Minimal language redundancy:

The programming language should minimize redundancy in its language constructs and libraries.

Learner-appropriate abstractions:

The system should use abstractions that are at the appropriate level for the learner and task. Abstractions should be driven by pedagogy, not by the underlying machine.


The model, language and interface presentation should be consistent—internally, and with each other. Concepts used in the programming model should be represented in the system interface consistently.


The user should always be aware of system status and progress. It should be simple to navigate to parts of the system displaying other relevant data, such as other parts of a program under development.

Secondary notations:

The system should automatically provide secondary notations where this is helpful, and users should be allowed to add their own secondary notations where practical.


The presentation should maintain simplicity and clarity, avoiding visual distractions. This applies to the programming language and to other interface elements of the environment.

Human-centric syntax:

The program notation should use human-centric syntax. Syntactic elements should be easily readable, avoiding terminology obscure to the target audience.

Edit-order freedom:

The interface should allow the user freedom in the order they choose to work. Users should be able to leave tasks partially finished, and come back to them later.

Minimal viscosity:

The system should minimize viscosity in program entry and manipulation. Making common changes to program text should be as easy as possible.


Preference should be given to preventing errors over reporting them. If the system can prevent, or work around an error, it should.


The system should provide timely and constructive feedback. The feedback should indicate the source of a problem and offer solutions.

Roles of Variables (pairs/15 minutes)

Take a short program you have written (5–15 lines) and classify each of its variables using the categories defined by Sajaniemi et al. Compare your classifications with those of a partner: where did you agree? When you disagreed, did you understand each other’s view?

Choose Your Own Adventures (individual/10 minutes)

Which of the three approaches described in [Sorv2014] (Section 7.3) do you use when teaching? Or is your approach best described in some other way?

What Are You Teaching? (individual/10 minutes)

Compare the topics you teach to the list developed in [Luxt2017] (Section 7.3). Which topics do you cover? What extra topics do you cover that aren’t in their list?

Beneficial Activities (individual/10 minutes)

Look at the list of interventions developed by [Viha2014] (Section 7.11). Which of these things do you already do in your classes? Which ones could you easily add? Which ones are irrelevant?

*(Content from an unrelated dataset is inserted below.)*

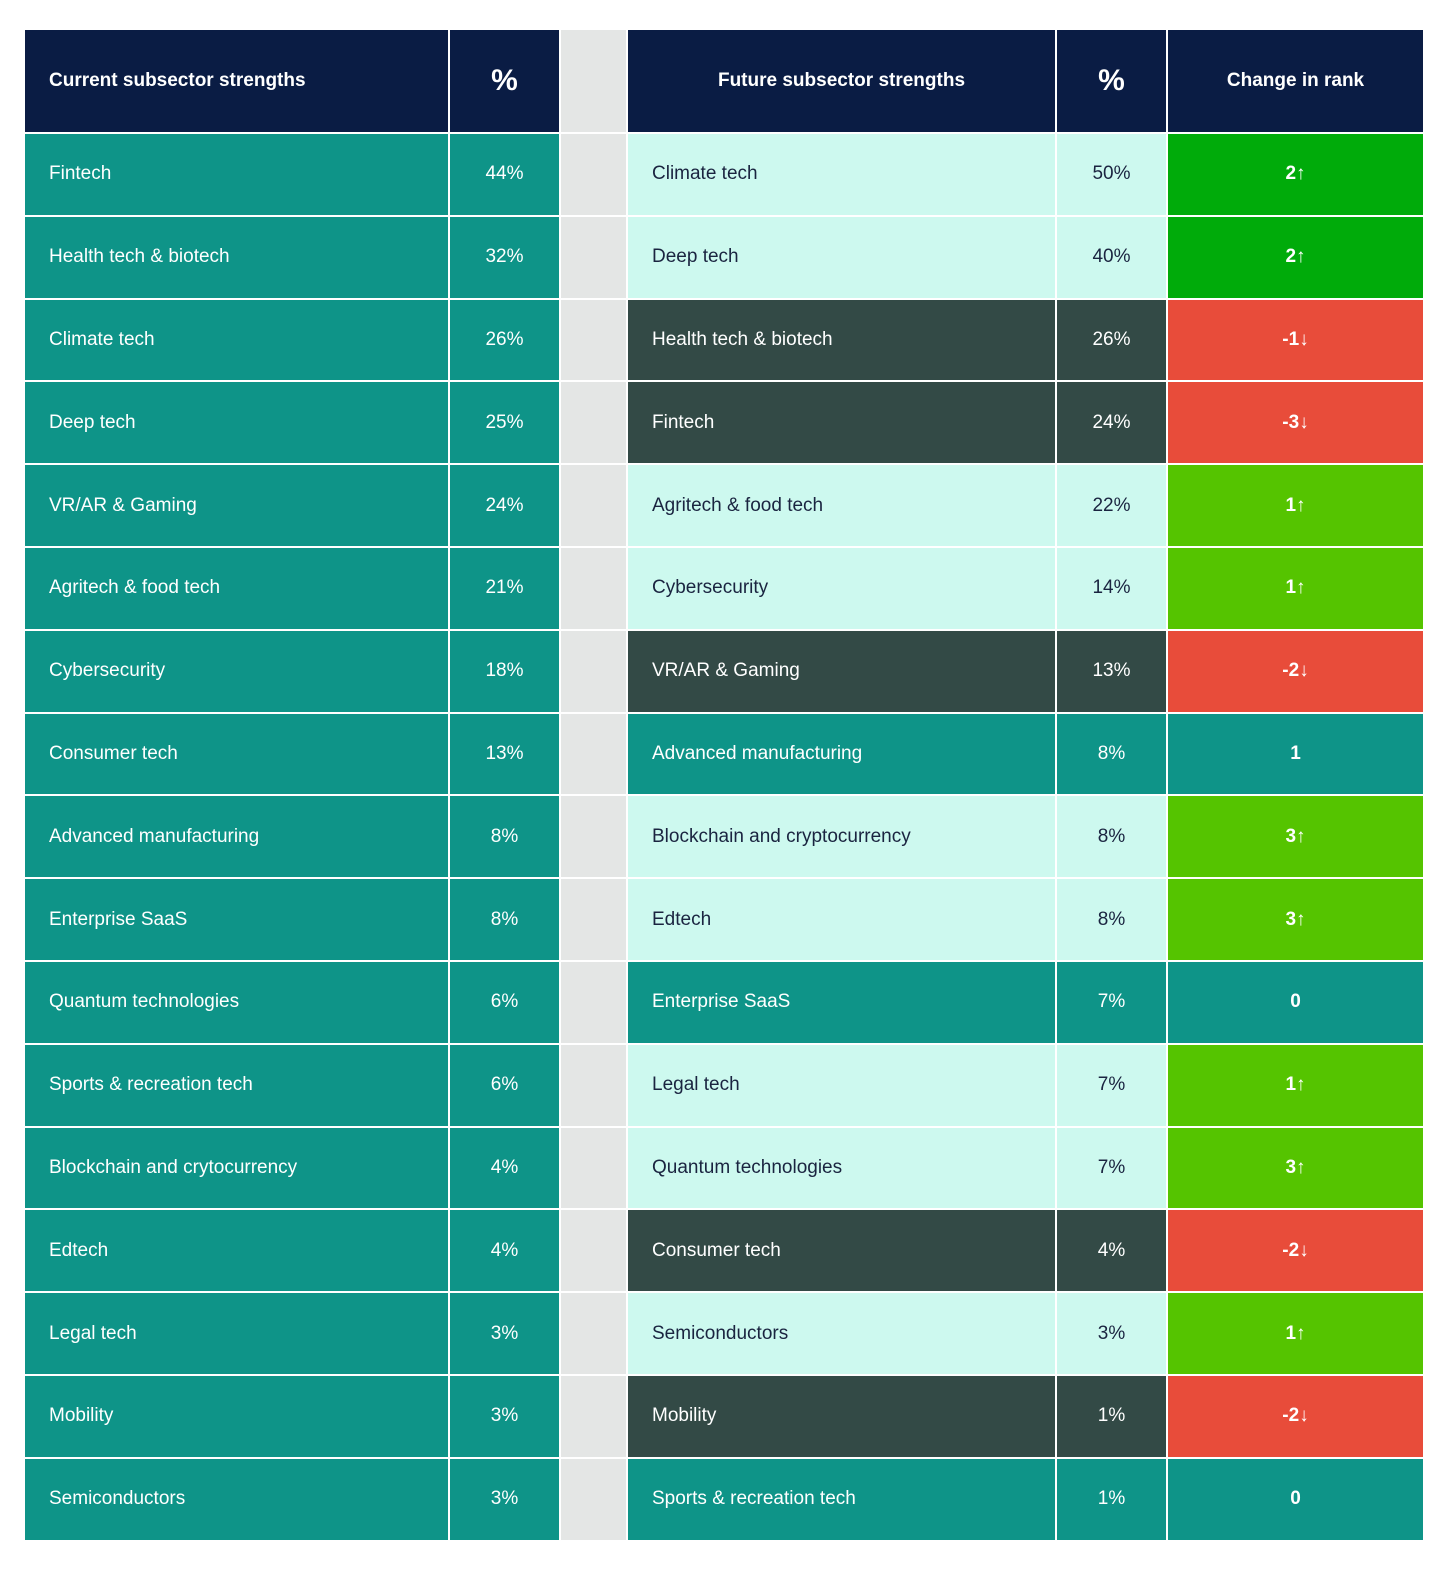 The image size is (1452, 1574). Describe the element at coordinates (504, 81) in the screenshot. I see `header-current-percent: %` at that location.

Visualizations (individual/10 minutes)

What visualization do you most like to use when teaching? Is it a static image or an animation? Do you show it to your learners, do they discover it on their own, or something in between?

Misconceptions and Challenges (small groups/15 minutes)

The Professional Development for CS Principles Teaching site includes a detailed list of student misconceptions and challenges. Working in small groups, choose one section (such as data structures or functions) and go through their list. Which of these misconceptions do you remember having when you were a learner? Which do you still have? Which have you seen in your learners?